Debt Deal Slaps 1.2 Million Grad Students with New Loan Costs

Thursday, August 04, 2011

This week’s debt ceiling deal may have pulled the U.S. back from default, but 1.2 million graduate students just got slapped with another bill. About one third of all graduate students have a partial federal subsidy on their loan, so they don’t get charged interest while they’re studying. That willll be abolished from July next year, as part of an agreement to reduce deficits by at least $2.1 trillion over a decade. But it could mean thousands of dollars more in loan costs for about a third of the country’s 3.6 million graduate students.

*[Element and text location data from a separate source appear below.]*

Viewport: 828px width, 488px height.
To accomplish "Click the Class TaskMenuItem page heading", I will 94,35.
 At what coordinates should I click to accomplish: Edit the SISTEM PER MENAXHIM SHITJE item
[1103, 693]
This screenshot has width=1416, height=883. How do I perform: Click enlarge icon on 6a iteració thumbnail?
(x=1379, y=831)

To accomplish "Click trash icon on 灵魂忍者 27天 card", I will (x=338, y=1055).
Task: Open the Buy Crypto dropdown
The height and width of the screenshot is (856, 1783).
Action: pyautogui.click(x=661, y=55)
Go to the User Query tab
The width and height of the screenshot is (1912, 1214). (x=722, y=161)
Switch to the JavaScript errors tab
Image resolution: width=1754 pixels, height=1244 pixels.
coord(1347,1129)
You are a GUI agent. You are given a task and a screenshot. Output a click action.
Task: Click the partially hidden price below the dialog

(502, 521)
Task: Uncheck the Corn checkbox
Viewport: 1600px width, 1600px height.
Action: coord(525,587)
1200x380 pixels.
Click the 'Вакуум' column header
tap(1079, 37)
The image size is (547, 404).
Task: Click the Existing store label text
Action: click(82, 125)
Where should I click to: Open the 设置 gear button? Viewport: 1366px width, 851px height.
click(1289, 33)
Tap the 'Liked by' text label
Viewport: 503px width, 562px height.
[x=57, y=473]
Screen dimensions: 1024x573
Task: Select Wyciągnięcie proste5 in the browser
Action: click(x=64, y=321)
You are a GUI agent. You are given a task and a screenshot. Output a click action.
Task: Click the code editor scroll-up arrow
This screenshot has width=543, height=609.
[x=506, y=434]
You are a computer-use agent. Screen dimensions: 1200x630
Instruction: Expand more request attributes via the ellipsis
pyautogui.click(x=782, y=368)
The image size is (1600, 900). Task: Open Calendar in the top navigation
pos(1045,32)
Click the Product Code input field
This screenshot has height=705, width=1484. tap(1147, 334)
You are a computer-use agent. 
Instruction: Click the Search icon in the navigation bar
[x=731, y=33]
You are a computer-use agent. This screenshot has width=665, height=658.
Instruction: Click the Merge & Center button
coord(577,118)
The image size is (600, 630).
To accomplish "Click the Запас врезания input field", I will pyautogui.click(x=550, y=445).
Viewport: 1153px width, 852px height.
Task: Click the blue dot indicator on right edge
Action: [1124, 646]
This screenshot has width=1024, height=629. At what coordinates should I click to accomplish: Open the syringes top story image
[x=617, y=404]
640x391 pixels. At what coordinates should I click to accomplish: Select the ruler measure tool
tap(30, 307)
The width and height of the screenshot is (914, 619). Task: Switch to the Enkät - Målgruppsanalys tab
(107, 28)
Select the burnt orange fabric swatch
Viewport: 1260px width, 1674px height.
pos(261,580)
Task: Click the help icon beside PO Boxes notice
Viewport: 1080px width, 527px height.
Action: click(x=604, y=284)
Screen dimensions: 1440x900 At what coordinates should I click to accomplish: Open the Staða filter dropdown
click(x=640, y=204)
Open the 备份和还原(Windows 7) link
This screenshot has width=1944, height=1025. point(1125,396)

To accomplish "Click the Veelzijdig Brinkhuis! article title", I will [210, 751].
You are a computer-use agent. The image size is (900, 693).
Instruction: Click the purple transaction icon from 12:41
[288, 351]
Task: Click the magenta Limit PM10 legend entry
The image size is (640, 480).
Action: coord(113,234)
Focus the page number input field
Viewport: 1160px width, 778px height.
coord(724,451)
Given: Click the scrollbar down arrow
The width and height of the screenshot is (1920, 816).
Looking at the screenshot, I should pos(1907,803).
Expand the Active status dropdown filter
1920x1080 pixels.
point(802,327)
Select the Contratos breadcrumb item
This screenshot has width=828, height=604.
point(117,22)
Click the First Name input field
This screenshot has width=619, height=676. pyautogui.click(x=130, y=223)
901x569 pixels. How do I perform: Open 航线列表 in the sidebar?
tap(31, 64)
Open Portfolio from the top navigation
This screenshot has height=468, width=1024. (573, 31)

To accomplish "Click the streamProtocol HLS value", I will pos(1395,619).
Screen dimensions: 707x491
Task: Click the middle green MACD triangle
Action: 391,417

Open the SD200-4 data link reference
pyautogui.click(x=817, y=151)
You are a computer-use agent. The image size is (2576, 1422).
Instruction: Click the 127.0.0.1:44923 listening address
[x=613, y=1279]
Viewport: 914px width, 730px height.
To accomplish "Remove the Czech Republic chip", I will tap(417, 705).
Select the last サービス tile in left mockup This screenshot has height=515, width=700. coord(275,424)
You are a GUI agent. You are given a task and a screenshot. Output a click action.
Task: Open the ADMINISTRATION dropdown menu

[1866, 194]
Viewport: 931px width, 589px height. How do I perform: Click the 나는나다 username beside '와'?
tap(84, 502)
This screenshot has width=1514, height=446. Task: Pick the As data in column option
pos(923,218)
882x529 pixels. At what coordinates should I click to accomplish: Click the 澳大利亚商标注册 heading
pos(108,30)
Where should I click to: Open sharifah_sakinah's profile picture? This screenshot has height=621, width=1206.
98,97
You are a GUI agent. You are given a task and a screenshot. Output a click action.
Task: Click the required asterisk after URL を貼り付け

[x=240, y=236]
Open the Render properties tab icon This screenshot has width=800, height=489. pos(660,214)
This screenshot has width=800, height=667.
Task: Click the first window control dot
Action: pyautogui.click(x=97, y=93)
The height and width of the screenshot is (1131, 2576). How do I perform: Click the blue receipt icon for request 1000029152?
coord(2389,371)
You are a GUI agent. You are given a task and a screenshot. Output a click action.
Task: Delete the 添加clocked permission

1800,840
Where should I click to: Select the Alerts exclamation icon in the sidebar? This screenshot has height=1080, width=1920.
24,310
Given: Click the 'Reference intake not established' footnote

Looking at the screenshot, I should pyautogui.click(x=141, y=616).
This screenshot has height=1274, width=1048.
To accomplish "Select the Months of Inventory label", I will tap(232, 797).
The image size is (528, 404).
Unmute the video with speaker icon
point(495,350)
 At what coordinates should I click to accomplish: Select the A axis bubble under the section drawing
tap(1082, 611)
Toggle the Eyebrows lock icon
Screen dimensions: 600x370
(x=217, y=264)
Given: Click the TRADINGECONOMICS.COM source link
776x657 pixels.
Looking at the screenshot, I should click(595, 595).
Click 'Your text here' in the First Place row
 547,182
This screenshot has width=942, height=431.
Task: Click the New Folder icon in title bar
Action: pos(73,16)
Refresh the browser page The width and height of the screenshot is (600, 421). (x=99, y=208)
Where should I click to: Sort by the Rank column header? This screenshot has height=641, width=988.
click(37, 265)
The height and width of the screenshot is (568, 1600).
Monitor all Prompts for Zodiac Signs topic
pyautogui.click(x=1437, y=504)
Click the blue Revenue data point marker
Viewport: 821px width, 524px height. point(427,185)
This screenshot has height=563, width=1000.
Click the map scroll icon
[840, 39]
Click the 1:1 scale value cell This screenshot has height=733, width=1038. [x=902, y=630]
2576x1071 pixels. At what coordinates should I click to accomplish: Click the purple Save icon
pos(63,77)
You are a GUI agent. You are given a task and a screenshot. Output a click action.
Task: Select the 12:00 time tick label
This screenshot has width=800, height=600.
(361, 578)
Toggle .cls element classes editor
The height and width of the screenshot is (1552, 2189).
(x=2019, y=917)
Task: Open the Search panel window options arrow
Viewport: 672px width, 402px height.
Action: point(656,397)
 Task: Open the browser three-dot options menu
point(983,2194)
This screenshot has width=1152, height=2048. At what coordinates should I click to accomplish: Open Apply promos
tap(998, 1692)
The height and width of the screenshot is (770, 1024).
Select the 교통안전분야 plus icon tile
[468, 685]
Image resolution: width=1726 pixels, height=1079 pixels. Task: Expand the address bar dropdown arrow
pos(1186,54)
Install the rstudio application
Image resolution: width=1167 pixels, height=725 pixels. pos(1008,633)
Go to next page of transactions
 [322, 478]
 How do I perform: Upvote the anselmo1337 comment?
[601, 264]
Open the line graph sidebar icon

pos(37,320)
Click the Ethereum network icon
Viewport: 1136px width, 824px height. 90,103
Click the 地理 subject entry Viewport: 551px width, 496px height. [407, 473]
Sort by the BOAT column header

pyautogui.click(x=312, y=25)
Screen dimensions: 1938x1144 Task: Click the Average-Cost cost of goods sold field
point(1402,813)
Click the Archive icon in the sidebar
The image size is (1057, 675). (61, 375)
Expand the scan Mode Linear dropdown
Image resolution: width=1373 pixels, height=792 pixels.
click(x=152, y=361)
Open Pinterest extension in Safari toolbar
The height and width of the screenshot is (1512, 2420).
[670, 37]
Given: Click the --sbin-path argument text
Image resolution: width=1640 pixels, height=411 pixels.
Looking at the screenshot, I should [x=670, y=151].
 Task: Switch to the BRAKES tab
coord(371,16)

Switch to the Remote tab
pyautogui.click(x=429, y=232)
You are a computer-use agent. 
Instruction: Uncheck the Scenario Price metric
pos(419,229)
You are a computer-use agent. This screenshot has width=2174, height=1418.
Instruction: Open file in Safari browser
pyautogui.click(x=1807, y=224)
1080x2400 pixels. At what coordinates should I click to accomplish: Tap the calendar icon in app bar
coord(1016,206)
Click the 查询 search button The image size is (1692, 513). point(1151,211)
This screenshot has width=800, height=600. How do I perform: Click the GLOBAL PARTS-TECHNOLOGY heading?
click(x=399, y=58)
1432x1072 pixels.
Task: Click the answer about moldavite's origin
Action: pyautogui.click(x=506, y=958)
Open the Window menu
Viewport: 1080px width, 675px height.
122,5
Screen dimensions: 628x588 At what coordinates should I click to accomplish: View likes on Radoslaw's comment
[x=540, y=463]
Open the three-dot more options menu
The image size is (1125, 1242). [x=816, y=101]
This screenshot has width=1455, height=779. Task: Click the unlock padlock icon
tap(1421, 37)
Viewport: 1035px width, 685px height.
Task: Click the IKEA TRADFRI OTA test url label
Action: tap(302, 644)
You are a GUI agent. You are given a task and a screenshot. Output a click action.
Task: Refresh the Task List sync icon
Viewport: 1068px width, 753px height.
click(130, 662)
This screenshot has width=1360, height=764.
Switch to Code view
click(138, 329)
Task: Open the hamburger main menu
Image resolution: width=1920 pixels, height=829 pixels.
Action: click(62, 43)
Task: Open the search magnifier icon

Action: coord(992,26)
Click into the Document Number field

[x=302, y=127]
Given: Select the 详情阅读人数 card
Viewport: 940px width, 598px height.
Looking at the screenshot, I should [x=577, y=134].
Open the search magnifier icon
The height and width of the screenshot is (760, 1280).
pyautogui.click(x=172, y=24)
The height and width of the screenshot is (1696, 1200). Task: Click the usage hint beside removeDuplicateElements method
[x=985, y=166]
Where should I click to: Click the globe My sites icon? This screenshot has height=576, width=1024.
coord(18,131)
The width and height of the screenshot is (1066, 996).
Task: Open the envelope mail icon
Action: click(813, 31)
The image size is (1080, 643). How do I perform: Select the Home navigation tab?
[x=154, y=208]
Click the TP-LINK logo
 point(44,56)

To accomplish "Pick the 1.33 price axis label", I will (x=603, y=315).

Pauline Abernathy is the vice president for the Institute for College Access and Success, a non profit that attempts to make higher education more available and affordable.

Guests:

Pauline Abernathy

Produced by:

Duncan Wilson

Comments [1]

Jonpaul Barrabee from Detroit

I am waiting for the Education Debt Bubble to burst. The costs of getting a higher education keeps going up and the value keeps going down. I thought I heard that people have more education debt then Credit Card debt in the US. Declaring bankruptcy does not erase education debt.

Actually not freezing interest while students go back to school may have the effect of discouraging students from going back to school. This might actually be good because going back to school I believe seldom pays for itself.